11 Observations About Hotel Loyalty

What is hotel loyalty? Is it a rewards program? A value proposition? A brand promise? All of the above? None of the above?

At HSMAI’s first-ever Chief Loyalty Officer Executive Roundtable, held at the Crowne Plaza Times Square Manhattan on Jan. 21, loyalty executives from leading hospitality brands explored these and other questions. It was a broad and deep conversation, because loyalty encompasses everything a hotel company does — not just sales, marketing, and revenue optimization, but also technology, distribution, and more.

To start, Roundtable participants shared recent trends that have surprised, emerging issues on their radar, and insights into the nature of loyalty programs. Here are observations from that conversation:

1. Loyalty = rewards + more. “I separate loyalty and rewards program in our business, because I think you can have loyalty without having a rewards program, but the rewards program is the price of entry. We separate that out from a function versus an actual overall feeling of loyalty.”

2. Data, part 1: We still haven’t mastered it. “I’m not sure people have figured out a way to really utilize all of this data that we have to make it actionable. We’ve been talking about it for a long time, but it’s still very muddy.”

3. Gaming is its own animal. “Customers in Las Vegas are spending less money in the casinos. They’re spending more money on F&B, entertainment, and retail. Also, we don’t have the same type of frequency that probably most of you all have in your space. Our most loyal customers — our gaming customers — visit on average about 1.8 times per year, so we’re not seeing a road-warrior type of consumer visiting our property. That’s something we have to take into consideration when developing loyalty strategies.”

4. It’s hard to figure out demand. “A lot of our conversation this past year has really been not so much about loyalty — that’s always part of the conversation — but the unpredictability in the cycles right now. What’s driving demand, why is it going away, and why is it back? It’s been very difficult to predict, and I think that will probably continue.”

5. Data, part 2: Use it or lose it. “We’re getting into a bit of a tipping point. If we’re not going to use the data, there’s potentially more risk in having it than not, and so how do we thoughtfully identify what we need, collect it, and use it or get rid of it? This is maybe a different perspective on big data than might have existed five years ago, which was just to collect everything, but now I think the risk of collection-and-hold is potentially outweighing the value.”

6. Know your customers. “We focus on customer value, because we know customer behavior. That enables our operation to really deliver the intimate moments for our customer — what they like instead of being more focused on the traditional program, where if you stay five times you get some reward.”
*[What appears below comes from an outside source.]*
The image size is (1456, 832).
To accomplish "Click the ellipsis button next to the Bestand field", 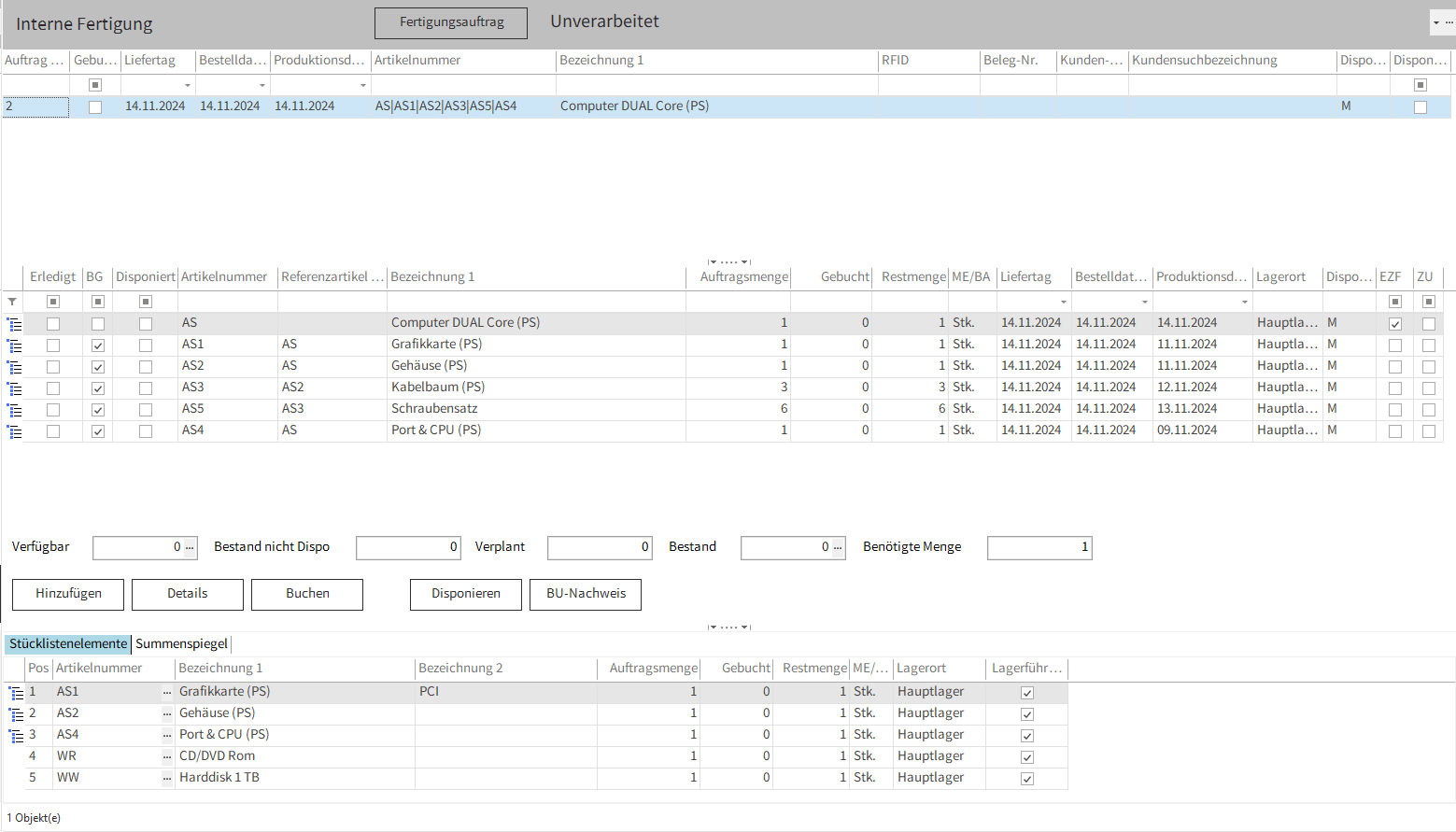I will click(838, 548).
7. Data, part 3: Getting what you need. “One of the common trends is data, which is about data quality, but it’s also about having the right access to the data to do what you need to do, because there’s GDPR and there’s this incredible sense of privacy and protection around the data. How do we get access to what we need to make smart business decisions?”

8. Owners want to be involved. “Owners are becoming very focused on the importance of loyalty and how to make sure that’s driving their top line and operating margins. They’re often not terribly well versed in the complexities of loyalty; it’s its own business, so there’s always that surprise. Keeping them educated is always a challenge.
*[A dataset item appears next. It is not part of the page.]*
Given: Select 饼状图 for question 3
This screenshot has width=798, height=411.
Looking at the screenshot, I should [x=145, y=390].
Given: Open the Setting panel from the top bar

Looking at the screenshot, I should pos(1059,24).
9. D is for disintermediation. “We’ve been spending a lot of time thinking about the new and upcoming disintermediation in the industry. Thinking about companies like Google, Facebook, Amazon, and others that are slowly — in some cases faster than others — finding their way into the industry, and how to think about them from both the friendly but also potential threat perspective. We’re still learning how to find our way through that puzzle.”

10. Data, part 4: Our apps need to do better. “Technology is very easy for our customers to use in lots of other areas of their lives, so they’re used to other types of companies using data differently to know who they are. You use airline apps or retail apps, and there’s that understanding of the guest. Target knows who I am, they know what I bought. It’s a little bit frustrating when you use a hotel app and there’s nothing in there that says you know who I am.”

11. Data, part 5: The paradox of consumer protections. “With GDPR and CCPA [California Consumer Privacy Act], they’re going to cause us to lose that insight on our customers that customers expect us to have. On the one hand, customers are hitting the button saying, ‘I don’t want to share my information.’ On the other hand, we’re still marketing to them. The laws that are designed to protect them are actually going to distance themselves. It’s not going to stop the marketing, it’s not going to stop the digital experience, it’s just going to stop the personalization. I’m really fascinated by what are really well-intended consumer protection laws — how could you not agree with them in principle — where the manifestation of them and the execution of them will fundamentally change what it is we deliver and the economics that make these things possible for our owners, our franchisees, and ultimately the customers.”